Livro de Sérgio Vaz é crônica da periferia

“Minha poesia é bipolar: / ora com um sorriso no rosto, / ora com uma pedra na mão”. Quando se for estudar a literatura brasileira desse novo milênio, o nome […]

“Minha poesia é bipolar: / ora com um sorriso no rosto, / ora com uma pedra na mão”. Quando se for estudar a literatura brasileira desse novo milênio, o nome do poeta Sérgio Vaz será indispensável. Vaz transformou poesia em biscoitos finos, como pedia Oswald de Andrade, mas também acessíveis, na periferia de São Paulo, ao criar a Cooperativa Cultural da Periferia (Cooperifa). O coletivo tem um sarau que reúne centenas de pessoas para ouvir, pasme, poesia. 

“A periferia nunca esteve tão violenta: pelas manhãs é comum ver, nos ônibus, homens e mulheres segurando armas de até quatrocentas páginas. Jovens traficando contos, adultos, romances. Os mais desesperados, cheirando crônicas sem parar. Outro dia um cara enrolou um soneto bem na frente da minha filha. Dei-lhe um acróstico bem forte na cara. Ficou com a rima quebrada por uma semana”, passeia o autor, em “Literatura, Pão e Poesia”, escrito em julho de 2007 e que dá título ao seu recém-lançado primeiro livro de crônicas. 

Esse trecho remete a um poema escrito por Chacal, carioca denominado marginal nos anos 1970, e publicado em seu livro “Quampérios”: “A poesia é magistral, mas marginal pra mim é novidade / Você que é bem informado, mi diga: a poesia matou alguém, andou roubando, aplicou algum cheque frio, jogou alguma bomba no senado?”. Não é à toa que a professora Heloísa Buarque de Hollanda, uma das maiores defensoras e divulgadoras dessa poesia setentista, assina o prefácio do novo livro de Sérgio Vaz e milita com toda a força a favor dessa nova literatura escrita nas periferias.

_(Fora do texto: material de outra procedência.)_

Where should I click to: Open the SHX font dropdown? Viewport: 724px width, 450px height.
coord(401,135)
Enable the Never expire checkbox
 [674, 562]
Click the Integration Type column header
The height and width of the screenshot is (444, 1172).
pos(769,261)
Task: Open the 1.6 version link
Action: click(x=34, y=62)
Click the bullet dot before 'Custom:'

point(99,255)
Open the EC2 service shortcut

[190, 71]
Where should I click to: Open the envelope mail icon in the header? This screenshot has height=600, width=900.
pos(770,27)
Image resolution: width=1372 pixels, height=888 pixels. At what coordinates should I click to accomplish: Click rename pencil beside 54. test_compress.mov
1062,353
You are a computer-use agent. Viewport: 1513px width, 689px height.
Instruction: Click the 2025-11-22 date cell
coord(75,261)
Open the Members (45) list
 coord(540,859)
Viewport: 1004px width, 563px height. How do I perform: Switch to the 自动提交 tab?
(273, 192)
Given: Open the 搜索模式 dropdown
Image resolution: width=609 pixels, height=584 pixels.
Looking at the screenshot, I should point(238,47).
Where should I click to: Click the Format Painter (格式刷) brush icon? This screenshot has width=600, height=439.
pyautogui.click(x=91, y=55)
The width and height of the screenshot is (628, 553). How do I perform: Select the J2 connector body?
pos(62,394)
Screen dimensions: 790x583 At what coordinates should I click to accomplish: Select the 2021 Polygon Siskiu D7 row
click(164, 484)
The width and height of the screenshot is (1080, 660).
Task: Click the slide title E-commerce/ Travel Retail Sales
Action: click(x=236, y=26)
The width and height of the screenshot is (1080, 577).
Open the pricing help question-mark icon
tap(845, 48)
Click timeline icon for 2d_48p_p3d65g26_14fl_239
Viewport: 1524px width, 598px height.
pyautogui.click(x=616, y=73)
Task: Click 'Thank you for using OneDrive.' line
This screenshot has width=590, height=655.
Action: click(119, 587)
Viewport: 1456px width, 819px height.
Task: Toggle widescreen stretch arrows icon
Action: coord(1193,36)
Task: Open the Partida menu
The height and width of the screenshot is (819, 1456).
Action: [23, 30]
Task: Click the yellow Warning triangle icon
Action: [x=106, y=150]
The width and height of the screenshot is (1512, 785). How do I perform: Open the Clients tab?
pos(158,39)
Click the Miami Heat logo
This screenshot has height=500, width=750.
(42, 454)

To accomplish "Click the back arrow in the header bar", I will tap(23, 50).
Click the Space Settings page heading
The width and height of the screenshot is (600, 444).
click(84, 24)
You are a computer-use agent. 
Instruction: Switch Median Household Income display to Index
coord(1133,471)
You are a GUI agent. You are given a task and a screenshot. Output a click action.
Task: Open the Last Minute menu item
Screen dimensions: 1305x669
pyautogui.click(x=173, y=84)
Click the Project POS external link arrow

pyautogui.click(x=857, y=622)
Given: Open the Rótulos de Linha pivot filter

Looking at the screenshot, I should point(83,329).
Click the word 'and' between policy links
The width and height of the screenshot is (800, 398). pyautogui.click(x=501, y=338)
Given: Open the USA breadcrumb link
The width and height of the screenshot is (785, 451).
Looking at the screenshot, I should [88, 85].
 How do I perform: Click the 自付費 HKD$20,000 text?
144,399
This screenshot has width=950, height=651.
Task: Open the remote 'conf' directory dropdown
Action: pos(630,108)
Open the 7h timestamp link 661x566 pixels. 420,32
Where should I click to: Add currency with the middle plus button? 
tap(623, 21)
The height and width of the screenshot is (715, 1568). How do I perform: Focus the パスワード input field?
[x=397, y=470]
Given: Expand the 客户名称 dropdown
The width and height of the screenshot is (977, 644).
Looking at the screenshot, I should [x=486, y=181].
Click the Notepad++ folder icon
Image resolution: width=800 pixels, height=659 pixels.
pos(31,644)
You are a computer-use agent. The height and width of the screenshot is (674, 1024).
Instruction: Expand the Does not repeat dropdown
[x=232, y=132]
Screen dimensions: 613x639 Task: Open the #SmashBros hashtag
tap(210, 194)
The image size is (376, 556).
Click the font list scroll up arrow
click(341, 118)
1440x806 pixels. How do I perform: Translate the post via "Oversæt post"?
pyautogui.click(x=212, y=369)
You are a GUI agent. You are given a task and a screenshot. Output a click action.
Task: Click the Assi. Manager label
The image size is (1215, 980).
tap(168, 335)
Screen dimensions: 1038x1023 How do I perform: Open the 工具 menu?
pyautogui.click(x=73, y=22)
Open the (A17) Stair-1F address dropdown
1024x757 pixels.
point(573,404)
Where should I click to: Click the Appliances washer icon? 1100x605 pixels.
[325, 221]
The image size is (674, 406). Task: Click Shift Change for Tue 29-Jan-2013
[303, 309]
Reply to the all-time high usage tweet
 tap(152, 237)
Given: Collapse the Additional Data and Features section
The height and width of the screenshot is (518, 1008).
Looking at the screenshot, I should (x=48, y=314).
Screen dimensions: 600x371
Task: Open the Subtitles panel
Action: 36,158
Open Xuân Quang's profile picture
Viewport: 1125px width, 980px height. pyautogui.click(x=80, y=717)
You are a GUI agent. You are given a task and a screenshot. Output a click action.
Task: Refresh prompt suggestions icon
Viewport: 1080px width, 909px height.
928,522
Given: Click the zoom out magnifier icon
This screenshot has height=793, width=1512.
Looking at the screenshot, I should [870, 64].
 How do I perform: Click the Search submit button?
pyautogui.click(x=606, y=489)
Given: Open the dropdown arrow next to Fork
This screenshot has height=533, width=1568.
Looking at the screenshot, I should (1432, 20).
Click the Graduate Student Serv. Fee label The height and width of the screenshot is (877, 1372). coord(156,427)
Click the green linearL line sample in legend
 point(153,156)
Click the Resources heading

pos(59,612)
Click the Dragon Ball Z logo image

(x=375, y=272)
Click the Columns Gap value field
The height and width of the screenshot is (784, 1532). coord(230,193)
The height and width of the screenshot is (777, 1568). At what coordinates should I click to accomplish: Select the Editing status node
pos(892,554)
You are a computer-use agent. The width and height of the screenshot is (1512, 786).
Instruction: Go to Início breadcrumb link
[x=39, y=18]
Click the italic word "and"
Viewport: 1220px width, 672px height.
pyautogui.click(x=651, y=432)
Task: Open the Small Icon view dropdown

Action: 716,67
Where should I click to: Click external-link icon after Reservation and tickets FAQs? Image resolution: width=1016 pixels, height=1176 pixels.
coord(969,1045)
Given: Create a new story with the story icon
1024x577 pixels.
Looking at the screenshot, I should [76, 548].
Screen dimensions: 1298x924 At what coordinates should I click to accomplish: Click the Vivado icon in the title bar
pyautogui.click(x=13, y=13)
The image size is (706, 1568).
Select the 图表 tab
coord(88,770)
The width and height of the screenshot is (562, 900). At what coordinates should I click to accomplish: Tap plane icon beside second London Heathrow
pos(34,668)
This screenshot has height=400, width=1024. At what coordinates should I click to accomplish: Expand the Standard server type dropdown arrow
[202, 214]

Também é possível estabelecer referências com Oswald de Andrade e os poetas modernistas dos anos 1920. Não é à toa, portanto, que Sergio Vaz organizou uma Semana de Arte Moderna da Periferia, para a qual escreveu um “Manifesto da Antropofagia Periférica”. “Sugiro com ênfase um estudo comparativo dos dois manifestos e instintos antropofágicos ali registrados. O pesquisador, além de encontrar muito assunto para se debruçar, vai se deliciar espelhando e especulando sobre esses dois momentos sintomáticos dos séculos 20 e do 21”, garante Heloísa.

Um otimismo irresistível e não conformista paira nos textos de Sérgio Vaz, que, em várias crônicas, manifesta seu amor incontido por Taboão da Serra, cidade da Grande São Paulo, que garante que o escolheu como sua nova terra, e pelos professores, para ele, quase seres mágicos e fundamentais para a construção de uma sociedade. “As coisas não nasceram para dar certo, somos nós que fazemos as coisas acontecerem, ou não. Acredito que a gente tem que ter um foco a seguir, traçar metas, viver por elas. Ou morrer tentando. Jamais queimar etapas e saber reconhecer quando é a sua hora”, relata em “Felicidade”, de maio de 2011.

Há outros textos no livro igualmente fascinantes, caso de “Sugestões poéticas para o acordo ortográfico e outros acordos”, onde relata de maneira poética o que mudou e/ou deveria mudar na Língua Portuguesa e, por tabela, na nossa sociedade; “O inferno somos nós”, de abril de 2007, a respeito de uma bala perdida que havia encontrado mais uma criança; “Como nasce um taboanense”, onde relata seu amor pela cidade que escolheu para passar boa parte da vida; e o divertido “Amanhã Talvez”, onde o personagem Asdrúbal tenta fugir de todos os modos da morte.